Devamında da söylemleri geliyor...
Amacının "Hizmet" olduğunu söylüyor her gittiği yerde.
-"Yeter ki şehrim, ülkem kazansın" demeye başlıyor.
Süreç biraz daha ilerlediğinde, kapı kapı dolaşmaya çıkıyor haliyle.
Hemen her çaldığı kapıda "Size hizmet etmeye talibim. Benim başka hiçbir beklentim yok" diye başlıyor sözlerine.
-"Beni her istediğiniz zaman, istediğiniz saatte bulacaksınız" diyor üstüne basa basa.
İnsanların emrinde olacağını öyle bir hissettiriyor ki, "Aferin" diyorsunuz adama.
-"Bak işini gücünü bıraktı, bize hizmet etmek için gece gündüz çalışacak" diye düşünüyorsunuz.
Seçim günü gelip çatıyor.
Seçiliyor da...
Seçilir seçilmez söylediği ilk laf;
-"Verdiğim sözleri tek tek yerine getireceğim. Hizmet etmek için gecemi gündüzüme katacağım" oluyor.
Bunun üzerine insanlar da;
-"Bakın ne kadar isabetli bir karar verip onu seçtik" diye düşünüyorlar.
Ancak...
Aradan bir süre geçiyor, seçim öncesi verilen sözlerden geriye eser bile kalmıyor.
-"Hani sen gece gündüz hizmet edecektin?" diye soruyorsunuz...
-"Gözüne dizine dursun. Daha ne yapayım ki?" diye cevap veriyor.

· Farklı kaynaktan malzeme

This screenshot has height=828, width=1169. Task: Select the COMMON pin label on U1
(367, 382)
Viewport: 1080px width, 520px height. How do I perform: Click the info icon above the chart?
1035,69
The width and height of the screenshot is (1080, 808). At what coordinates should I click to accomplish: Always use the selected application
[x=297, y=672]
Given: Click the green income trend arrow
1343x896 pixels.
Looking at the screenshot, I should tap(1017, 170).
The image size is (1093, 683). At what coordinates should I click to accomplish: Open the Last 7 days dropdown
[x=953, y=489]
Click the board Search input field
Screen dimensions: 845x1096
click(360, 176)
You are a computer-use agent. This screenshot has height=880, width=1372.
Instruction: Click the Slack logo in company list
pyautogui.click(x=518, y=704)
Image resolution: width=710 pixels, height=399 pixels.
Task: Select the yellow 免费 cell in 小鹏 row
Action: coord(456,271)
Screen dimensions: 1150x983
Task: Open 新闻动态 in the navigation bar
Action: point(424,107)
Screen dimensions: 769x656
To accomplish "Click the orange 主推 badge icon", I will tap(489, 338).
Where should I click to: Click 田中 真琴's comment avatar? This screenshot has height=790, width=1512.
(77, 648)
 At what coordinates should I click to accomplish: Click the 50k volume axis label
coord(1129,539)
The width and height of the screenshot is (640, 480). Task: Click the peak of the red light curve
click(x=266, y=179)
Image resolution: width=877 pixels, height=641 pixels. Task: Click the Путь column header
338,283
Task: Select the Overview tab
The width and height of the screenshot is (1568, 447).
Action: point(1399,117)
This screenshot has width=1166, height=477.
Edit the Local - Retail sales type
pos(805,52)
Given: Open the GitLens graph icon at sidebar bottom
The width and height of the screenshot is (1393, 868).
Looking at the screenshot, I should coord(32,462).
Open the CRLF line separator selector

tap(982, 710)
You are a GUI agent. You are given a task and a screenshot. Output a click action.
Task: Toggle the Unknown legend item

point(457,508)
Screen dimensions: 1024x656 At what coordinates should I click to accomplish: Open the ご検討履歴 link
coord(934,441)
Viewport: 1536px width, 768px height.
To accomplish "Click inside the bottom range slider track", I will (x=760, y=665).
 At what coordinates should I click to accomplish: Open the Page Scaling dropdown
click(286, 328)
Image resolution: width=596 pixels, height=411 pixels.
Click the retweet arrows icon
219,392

-"İyi de, hizmet edeceğini kendin söylemiştin, söylediklerini niçin yapmıyorsun?" dediğinde bu kez küstahlaşıp;
-"Sana hesap mı vereceğim. Hizmet ediyoruz ya işte. Daha ne yapayım?" diye çıkışıyor.
-"Tek amacım hizmet" diye yola çıkıp seçilenler, bir müddet sonra ukala bir tavır içine de giriyor.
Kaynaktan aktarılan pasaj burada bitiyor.